Helen Mirren will finally earn her first Best Actress Oscar for her role as Queen Elizabeth II struggling with the death of Princess Diana in The Queen. In Stephen Frears’s otherwise drawn-out and often boring film, she gets every note right, single-handedly saving the film. Meryl Streep as an evil fashionista (The Devil Wears Prada), Kate Winslet as an adulterous suburban housewife (Little Children), Judi Dench as a high school principal obsessed with Cate Blanchett (Notes on a Scandal), and Penelope Cruz in an impressive role as a young mother working to cover-up a homicide and grapple with the ghost of her dead mother (Volver), round out one of the strongest Best Actress categories in years.

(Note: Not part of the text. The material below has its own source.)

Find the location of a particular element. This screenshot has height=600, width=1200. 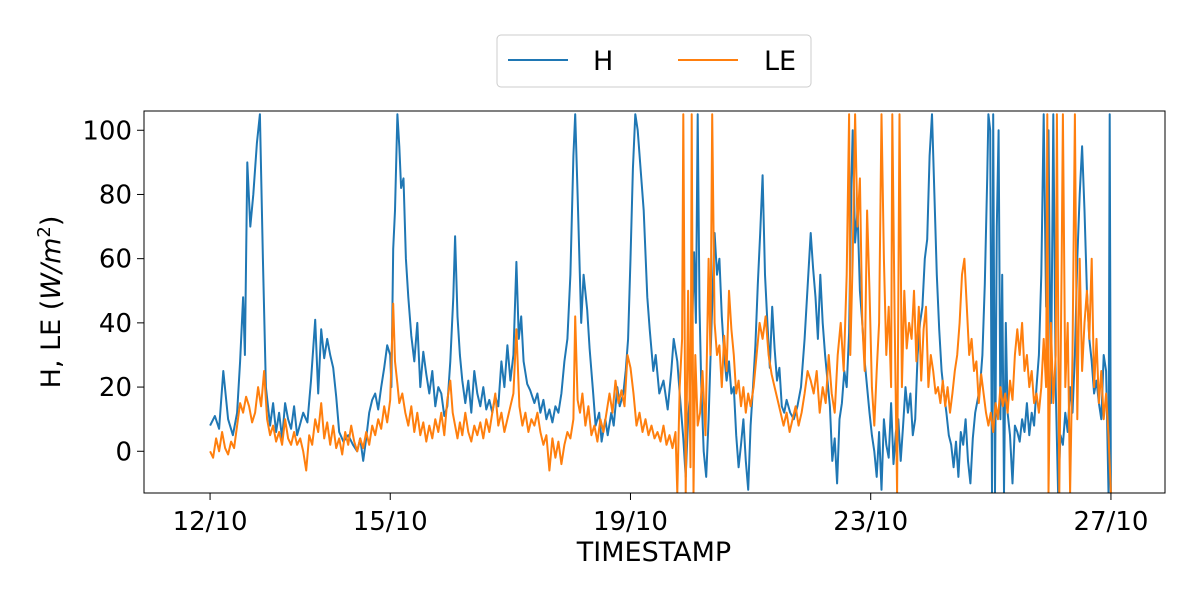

The Best Actor race should not follow my logic below regarding the Best Director race. Peter O’Toole earns his eighth nomination (no wins, aside from an Honorary Oscar in 2003) as an aged actor who forms an unlikely relationship with a teenage girl in Venus. But this year belongs to Forest Whittaker, who embodies Ugandan dictator Idi Amin, to frightening effect in The Last King of Scotland. Eerily tyrannical, yet surprisingly charming, Whittaker gives a history-making performance. Other nominees include Leonardo DiCaprio in perhaps the best performance of his career as a South African diamond smuggler (Blood Diamond), Will Smith as a sensitive father trying to care for his son (The Pursuit of Happyness), and Ryan Gosling in a breakthrough performance as a drug-addicted schoolteacher (Half Nelson).

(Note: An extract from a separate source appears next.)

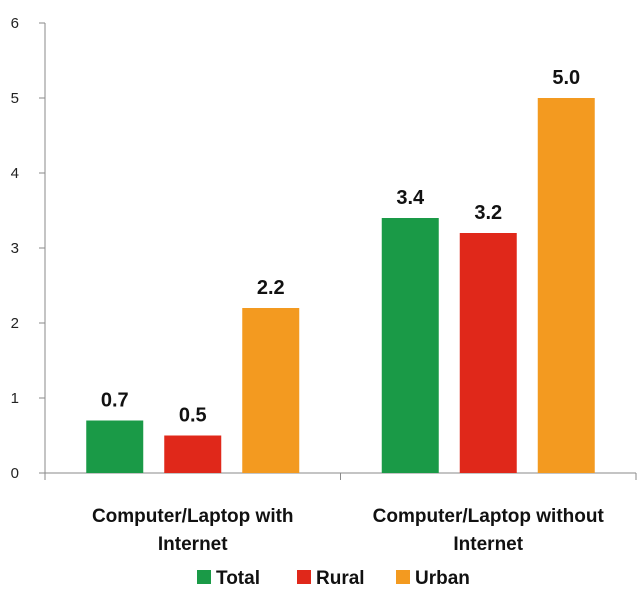  Describe the element at coordinates (238, 578) in the screenshot. I see `legend-label-total: Total` at that location.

For goodness sake, just give Martin Scorsese a damn Oscar already! Please! Long overdue, Scorsese should finally be rewarded the Best Director Oscar for his entire body of impressive work, culminating in an impressive return to form in this year’s The Departed. This marks his sixth directing nod without a single win. He recently picked up the Golden Globe Award and his first Director’s Guild Award (after seven nominations) for this mobster crime drama. Alejandro González Iñárritu for Babel and Stephen Frears for The Queen should be satisfied with their nominations, and Iñárritu may fare better in the Original Screenplay and Best Picture categories. It was a surprise to see Paul Greengrass cited for his affecting work on United 93, a spot many thought would go to Bill Condon (Dreamgirls). And lurking in the shadows is Clint Eastwood for his epic World War II drama, Letters From Iwo Jima.

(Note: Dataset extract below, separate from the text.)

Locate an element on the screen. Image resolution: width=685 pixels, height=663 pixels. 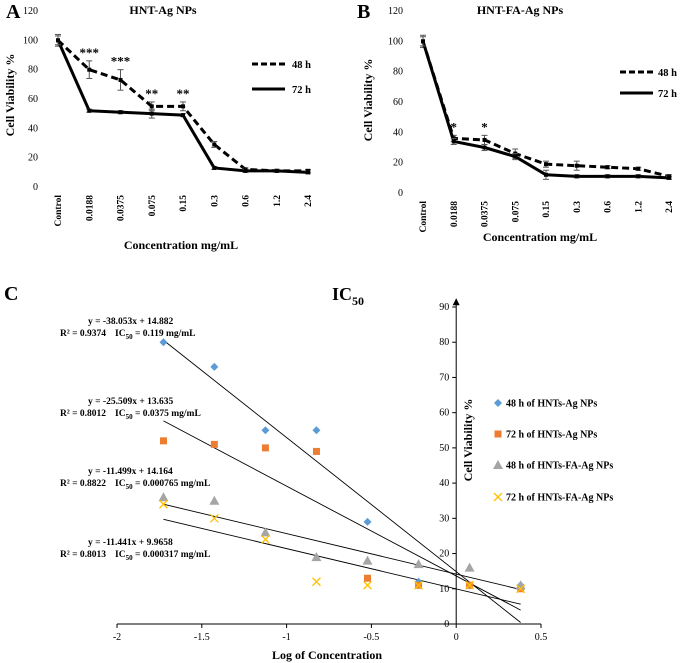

The Best Picture category has three standout contenders: Babel (Golden Globe winner), The Departed, and Little Miss Sunshine. All are deserving nominees, but only one is the critical favorite, and that’s Little Miss Sunshine. The “Little Best Picture that could” (and did) racked up surprise wins at the Producer’s Guild (Best Film) and the SAG (Best Ensemble Acting) Awards this year. Two factors are against it: 1) The film failed to garner nominations for its directors, Jonathan Dayton and Valerie Faris, and 2) It was snubbed in the Best Editing category (The Departed and Babel are the only two Best Picture nominees that were also nominated for editing this year). It would be safe to go with either Babel or The Departed, since no film has ever won the Best Picture award without garnering a nomination for its editing. Dreamgirls was expected to pick up a nomination, but many believe that spot went to Eastwood’s Letters From Iwo Jima. I suspect Eastwood and the film occupy a position similar to Stephen Spielberg’s Munich last year.

The Oscar telecast will air live on Sunday, February 25, 2007 at 7p.m. CST on ABC.